Sanders' battles against racial injustice came in many forms. Shortly after his arrival in Little Rock in 1926, Sanders took a seat in the back of a segregated streetcar, an act challenging segregation mandates. Angered over being forced to move, he scrapped his planned sermon for that Friday night and instead railed against "The Jim Crow Law," the first of many such sermons. A member of the NAACP and on the board of the Association of Southern Women for the Prevention of Lynching (ASWPL), Rabbi Sanders also co-founded the Urban League of Greater Little Rock, an organization he served for more than thirty years.

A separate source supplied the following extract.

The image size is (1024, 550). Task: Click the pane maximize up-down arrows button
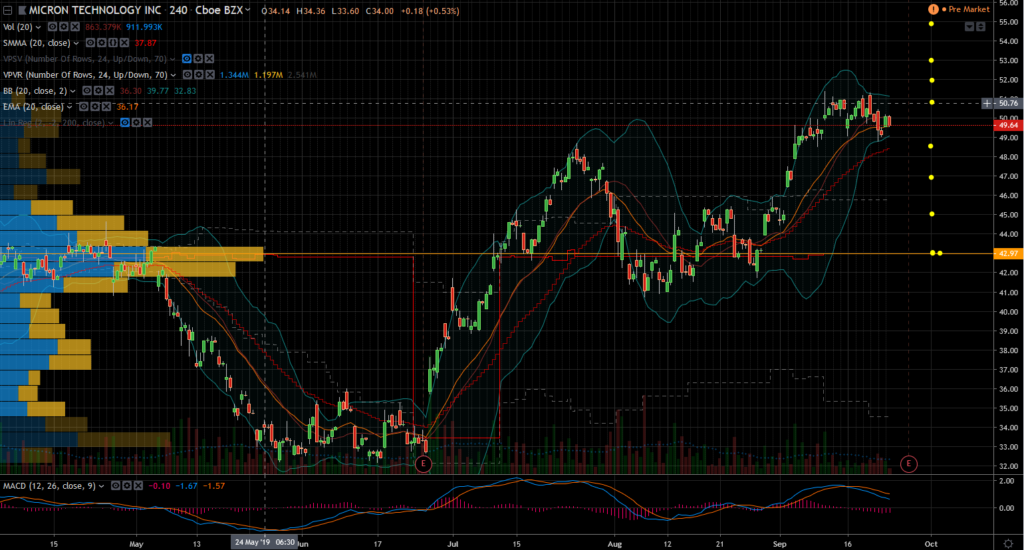point(983,27)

Sanders later said he helped charter the Urban League in Little Rock in order "to fight for the equality of this community’s black citizens" who as a group "were not being given their just due." In 1951, the University of Arkansas awarded Sanders a Doctor of Humanities degree in honor of his work in the field of racial justice. Over the course of his life he gave dozens of speeches before groups such as the Little Rock Rotary Club emphasizing racial and social justice, many during the Central High School Desegregation Crisis.

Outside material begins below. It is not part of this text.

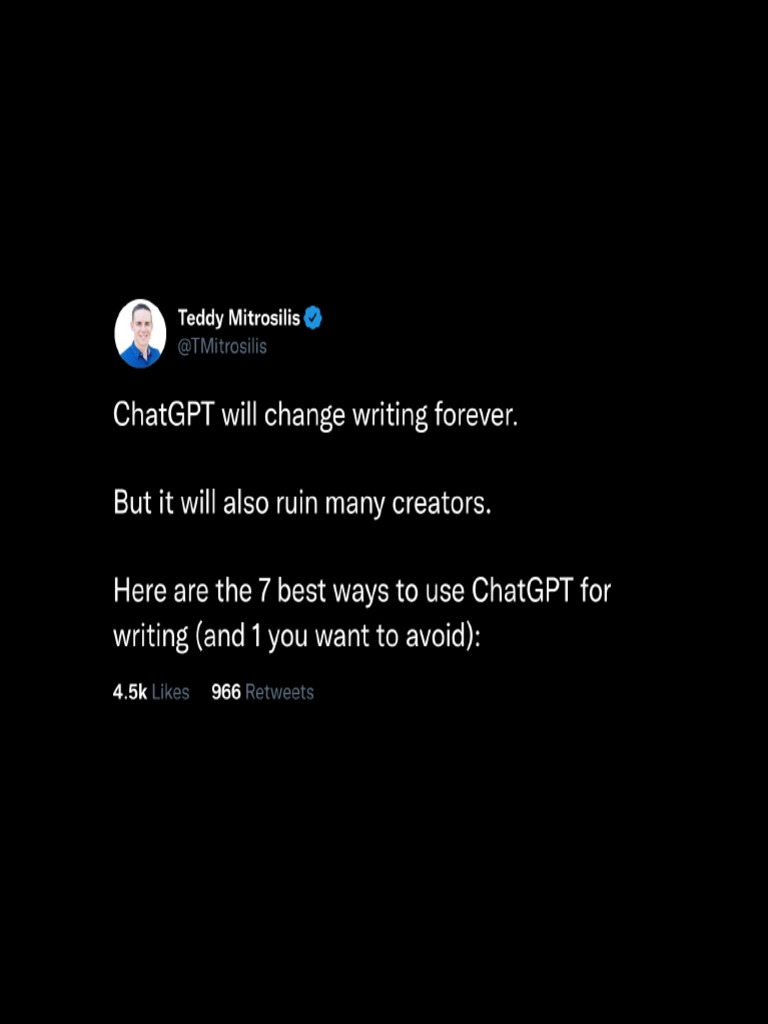768x1024 pixels.
Task: Click the word 'Likes'
Action: [x=170, y=692]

Leading to and during the crisis, Sanders played a significant role in pursuing racial justice. In February 1957, defying warnings regarding his personal safety, Sanders spoke passionately in opposition to four proposed anti-integration measures at a public meeting of the Arkansas Senate.  Powerfully and eloquently, he argued against the acts, concluding with "When Jesus died on the cross, He repeated those immortal words 'Father forgive them, for they know not what they do.'" He then thundered "Legislators! May future generations reading the statute books of Arkansas NOT be compelled to say these words of you!" During the cacophony of both jeering and cheers following his conclusion, Sanders was asked to leave the building immediately for fear that he might be assassinated.

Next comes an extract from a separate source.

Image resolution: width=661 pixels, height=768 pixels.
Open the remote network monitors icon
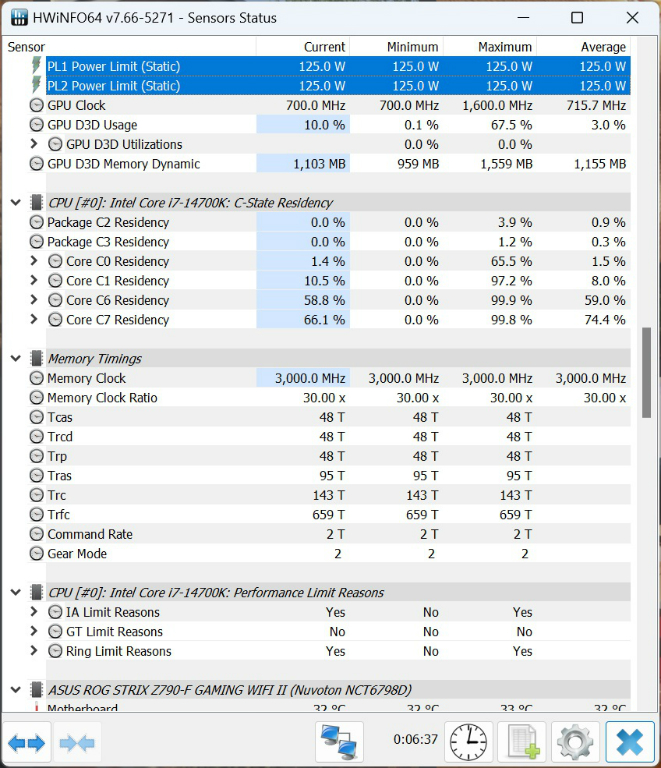click(340, 742)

Later that year, at the suggestion of President Dwight Eisenhower, Sanders and Episcopal Bishop Robert Brown organized local clergy to create the Ministry of Reconciliation to help the community deal with the unrest. The clergymen organized a day of prayer and community meetings all over the city in order to help ameliorate the crisis, efforts which garnered national praise and attention. Sanders also worked both publicly and behind the scenes to help with the crisis. His activism led to multiple bomb threats against Temple B'nai Israel in 1958. Sanders later co-founded the Greater Little Rock Conference on Religion and Race, and through that organization worked diligently on issues of housing discrimination in the 1960s.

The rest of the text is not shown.